## Task item
Please resume the article on soil for seed starting, continuing on from its final paragraph about buying mixes from growers.

## Page extract
---------------
Gardening Articles: Care :: Seeds & Propagation

Soil for Seed Starting (page 3 of 3)

by Jack Ruttle

Where to Buy

You can buy mixes in three very different places. Superstores with gardening sections will have a wide choice of brand names and will offer smaller packages. At local nurseries and garden centers, the choice in brand names will narrow, but there will be a full line of soils, some of them in larger sizes.

At a retail nursery that produces at least some of its own plants from seed or cuttings, you have the narrowest but perhaps best choice of all: the mixes that professional growers use themselves. Very often the owner will sell a bale or large bag. These materials cost from $8 (for a 40-pound bag) to $14 (for a 70-pound bale) wholesale. So even if you pay twice that, you are getting a tremendous bargain if you can find a grower willing to sell some, and increasingly many growers will do that.
---------------
## Dataset

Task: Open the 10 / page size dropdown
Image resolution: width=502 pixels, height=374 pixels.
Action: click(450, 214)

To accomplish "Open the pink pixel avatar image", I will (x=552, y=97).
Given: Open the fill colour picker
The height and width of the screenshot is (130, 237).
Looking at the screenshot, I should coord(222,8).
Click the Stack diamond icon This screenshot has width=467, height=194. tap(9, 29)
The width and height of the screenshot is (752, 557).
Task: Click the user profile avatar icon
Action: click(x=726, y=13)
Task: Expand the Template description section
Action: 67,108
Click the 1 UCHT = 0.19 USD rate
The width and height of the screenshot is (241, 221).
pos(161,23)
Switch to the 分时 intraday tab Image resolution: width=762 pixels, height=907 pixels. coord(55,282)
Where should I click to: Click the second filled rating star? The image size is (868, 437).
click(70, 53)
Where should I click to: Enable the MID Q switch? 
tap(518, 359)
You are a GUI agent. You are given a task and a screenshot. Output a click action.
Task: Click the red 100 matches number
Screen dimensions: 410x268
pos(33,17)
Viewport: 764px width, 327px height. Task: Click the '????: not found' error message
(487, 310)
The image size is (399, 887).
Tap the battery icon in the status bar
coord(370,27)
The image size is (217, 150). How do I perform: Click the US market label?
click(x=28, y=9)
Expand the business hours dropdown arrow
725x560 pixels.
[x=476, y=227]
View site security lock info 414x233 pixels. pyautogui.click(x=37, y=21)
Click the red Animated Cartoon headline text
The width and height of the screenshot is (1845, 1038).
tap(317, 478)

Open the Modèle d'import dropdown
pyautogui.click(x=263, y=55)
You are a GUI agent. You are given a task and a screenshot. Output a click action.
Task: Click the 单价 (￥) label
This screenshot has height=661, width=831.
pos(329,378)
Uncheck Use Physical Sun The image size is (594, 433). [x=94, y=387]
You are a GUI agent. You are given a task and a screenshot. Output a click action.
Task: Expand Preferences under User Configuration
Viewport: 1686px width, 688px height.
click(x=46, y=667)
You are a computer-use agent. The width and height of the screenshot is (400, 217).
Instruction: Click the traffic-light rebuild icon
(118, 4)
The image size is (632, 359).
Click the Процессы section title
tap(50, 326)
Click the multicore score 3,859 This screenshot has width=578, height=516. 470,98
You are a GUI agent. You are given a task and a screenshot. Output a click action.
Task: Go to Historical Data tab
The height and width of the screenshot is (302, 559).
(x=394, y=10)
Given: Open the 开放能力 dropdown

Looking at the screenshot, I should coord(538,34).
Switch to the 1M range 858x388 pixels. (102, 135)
---------------
## Response to this exercise
If you keep the bag tightly closed and protected from the rain, the material will keep well for more than one season. The plastic covering on commercial-sized bags and bales is usually treated with ultraviolet light inhibitors, giving the material about a one-year life when stored in the open. But all materials should be kept closed tight to keep out disease organisms and maintain the moisture level of the material in the bag, which should be just very slightly moist.

Making Your Own Seed-Germination Mix

The quality of professional seed-starting and growing mixes is so high that there is little reason for anyone to bother with the dusty job of mixing their own. Still, if you somehow can't find a good one to buy, the recipe for a peat-lite mix is very simple: Make the blend between half and three-quarters milled sphagnum peat moss and the rest horticultural-grade vermiculite. For maximum air circulation and water drainage, substitute perlite for half the vermiculite.

If the peat is coarse or lumpy, break up clods and take out large pieces with your hands, or use a 1/4-inch screen. Mix in some dolomitic limestone, at the rate of five pounds per cubic yard of mix. It's important to incorporate the lime thoroughly through the mix. At least one day before you plan to plant, sprinkle the mix with water to allow it time to permeate the peat. Rather than trying to mix in fertilizer, it's better to wait until seedlings are up and then begin feeding with a nutrient solution right away.

Jack Ruttle is a former senior editor at the National Gardening Association.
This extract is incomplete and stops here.